### EXTRACT PROVIDED:
>> start
Turning Routers into Firewalls

Posted January 15th, 2008 by

Not that anyone would find themselves in a situation like this: you have a firewall that’s actually a router and you want to fix it. Maybe it’s that you’re replacing a router with a firewall, maybe it’s that you had some doofuses who set up the firewall as a “Default Allow” in the first place.

Hey, we’re not being judgemental here at the Guerilla CISO, we’re all about fixing things. =)
So here is the process to follow:

  1. Get a logging server. Even better if you point it at something that lets you sort through the data better (Chuvakin, you can chime in with a subtle bit of log evangelizing here =) ). But hey, grep still works, the key here is that we’re logging and we can store a month’s worth of data.
  2. That “Default Allow” rule at the end of the chain? Set it to log everything that hits it. Keep it as “Allow” for the time being.
  3. Build and implement a ruleset for your core services that should be “Global” or “Enterprise-Wide”:
    • DNS
    • Active Directory
    • NTP
    • SNMP/NMS
    • Patching
    • Vulnerability Scanners
    • Identification and Authentication (TACACS, Radius, etc)
>> end
### INFORMATION SUPPLIED:
>> start
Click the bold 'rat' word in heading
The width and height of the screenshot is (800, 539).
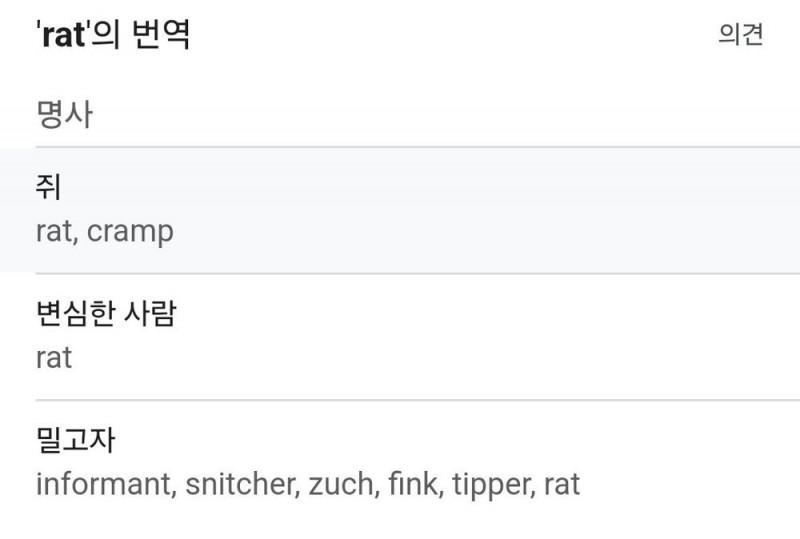tap(62, 35)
>> end
### PROBLEM DESCRIPTION:
Answer these questions about the post on turning routers into firewalls:
1. On what date was the post published?
2. How much data should the logging server be able to store?
3. What does step 2 say to do with the "Default Allow" rule at the end of the chain?

### TASK RESPONSE:
1. January 15th, 2008.
2. A month's worth of data.
3. Set it to log everything that hits it and keep it as "Allow" for the time being.